= WHAT THE TASK ASKS =
Everything from the line holding "The height and width of the screenshot is (498, 1197)." through the end of the records should be printed exactly, apart from the pictures.
** RECORDS FOR THIS EXERCISE follows **
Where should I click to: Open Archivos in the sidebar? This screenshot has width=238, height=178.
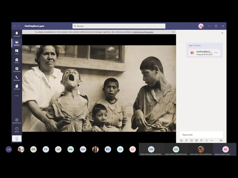pos(16,87)
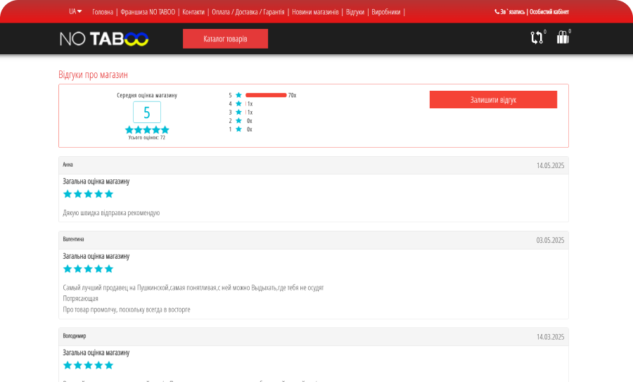Open the Виробники link
The height and width of the screenshot is (382, 633).
[386, 12]
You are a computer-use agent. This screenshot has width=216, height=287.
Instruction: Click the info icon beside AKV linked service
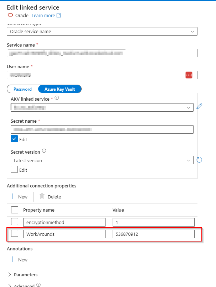(x=57, y=98)
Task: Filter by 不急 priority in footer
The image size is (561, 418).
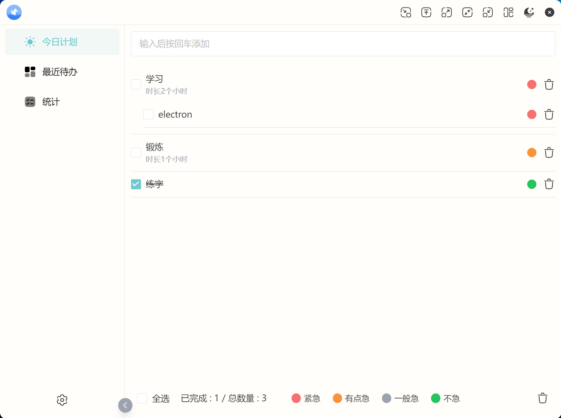Action: (x=445, y=398)
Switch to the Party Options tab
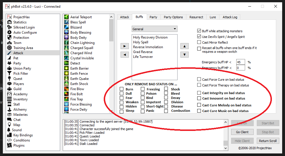This screenshot has height=156, width=285. pos(173,17)
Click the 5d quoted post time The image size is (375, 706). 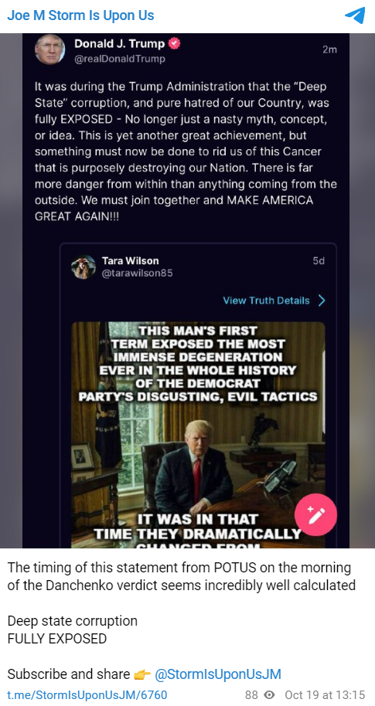(319, 261)
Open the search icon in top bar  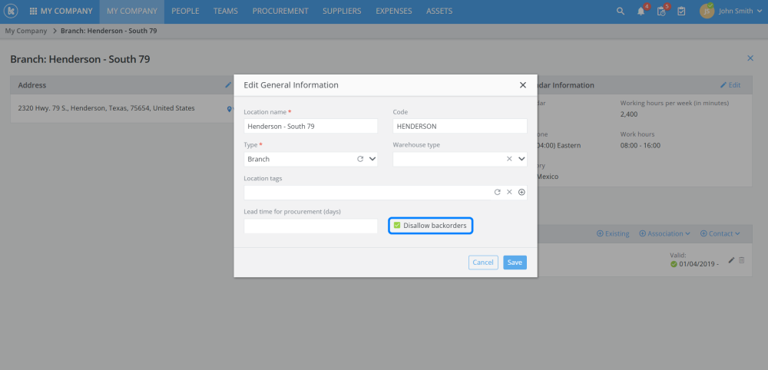621,12
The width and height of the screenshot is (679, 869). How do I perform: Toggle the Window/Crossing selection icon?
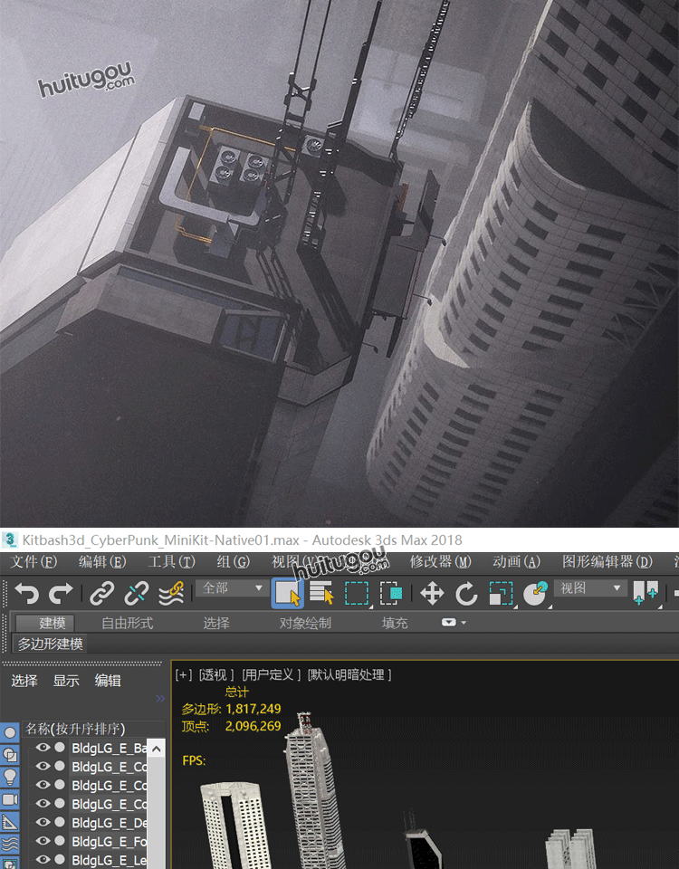click(391, 594)
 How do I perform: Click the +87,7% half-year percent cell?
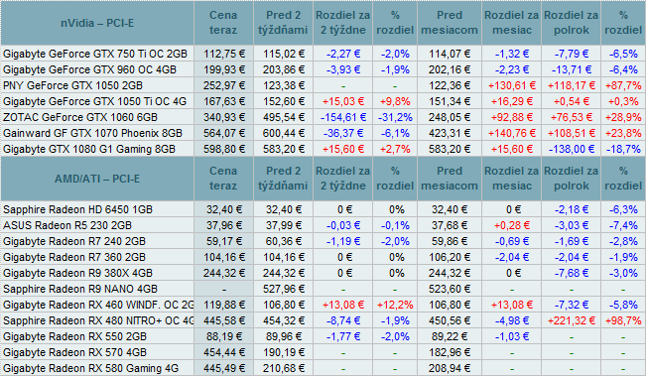(623, 85)
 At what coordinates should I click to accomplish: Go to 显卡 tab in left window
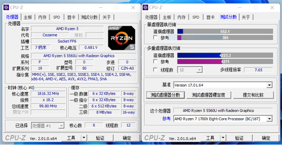(x=71, y=17)
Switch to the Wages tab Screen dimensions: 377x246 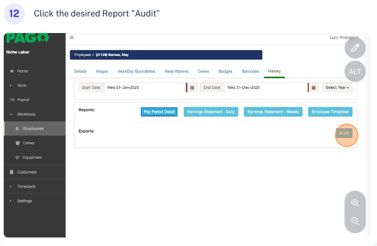pyautogui.click(x=102, y=71)
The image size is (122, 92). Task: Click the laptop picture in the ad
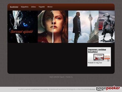click(99, 57)
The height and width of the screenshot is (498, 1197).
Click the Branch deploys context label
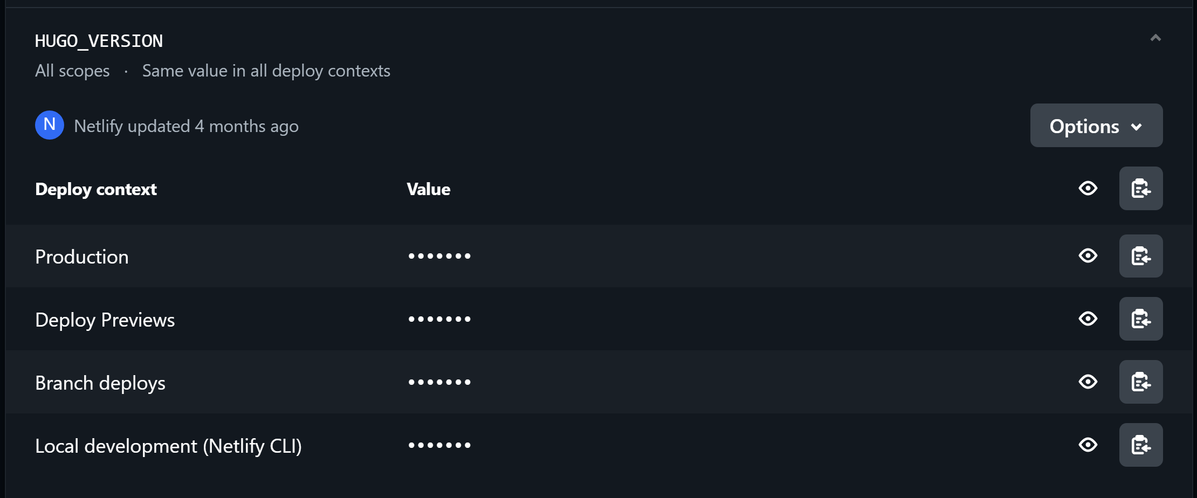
** End of RECORDS FOR THIS EXERCISE **
= TASK SOLUTION =
The height and width of the screenshot is (498, 1197).
Click the Branch deploys context label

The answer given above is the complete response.